Die generelle gesellschaftliche Stimmung gegenüber Roma und Sinti, wie gegenüber Juden, wird offen aggressiver. Auch die Absicht des deutschen Städtetages, die Gräber von ehemaligen KZ-Opfern aus Kostengründen einzuebnen, statt sie zu Gedenkorten umzugestalten, ist besorgniserregend. Historische Verantwortung findet immer weniger Gehör. Ihr weicht die Generalverurteilung, die auf charakterliche und ethnische Zuschreibungen abhebt und letztendlich die Opfer zu Täter macht.
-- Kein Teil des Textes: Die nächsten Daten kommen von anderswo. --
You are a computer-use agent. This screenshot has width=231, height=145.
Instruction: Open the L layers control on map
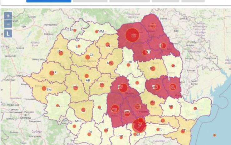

Dennoch ist der heutige Tag für viele Roma und Sinti ein Tag der Freude. Der Freude über die Befreiung aus der Hölle von Auschwitz. Demnächst werden der hessische Landesverband der Sinti und Roma und der Förderverein Roma in Kooperation mit der Stadt Frankfurt und dem staatlichen Schulamt eine Informationsbox für Frankfurter Schulen bereitstellen. Unsere Ausstellung Frankfurt-Auschwitz, die aus Stiftungs- und kommunalen Mitteln finanziert wurde, stößt seit zwei Jahren auf breites Interesse und wird heute Abend um 19.30 Uhr in der StadtBibliothek Bad Homburg eröffnet. Darüber hinaus ist es erfreulich, dass der Börsenverein des Deutschen Buchhandels die vor zwei Jahren im Römer beschlossene Anbringung der Tafel erneut an historischem Ort, nämlich dem Ort des ehemaligen Stadtgesundheitsamtes und des Erbarchivs, in dem in der NS-Zeit auch Roma und Juden als Untermenschen kategorisierte und damit die Voraussetzung für Zwangsmaßnahmen bis hin zur Deportation in die Gaskammer geschaffen wurde, ermöglicht. Der Börsenverein setzt damit ein wichtiges Zeichen gegen das Vergessen und Verleugnen.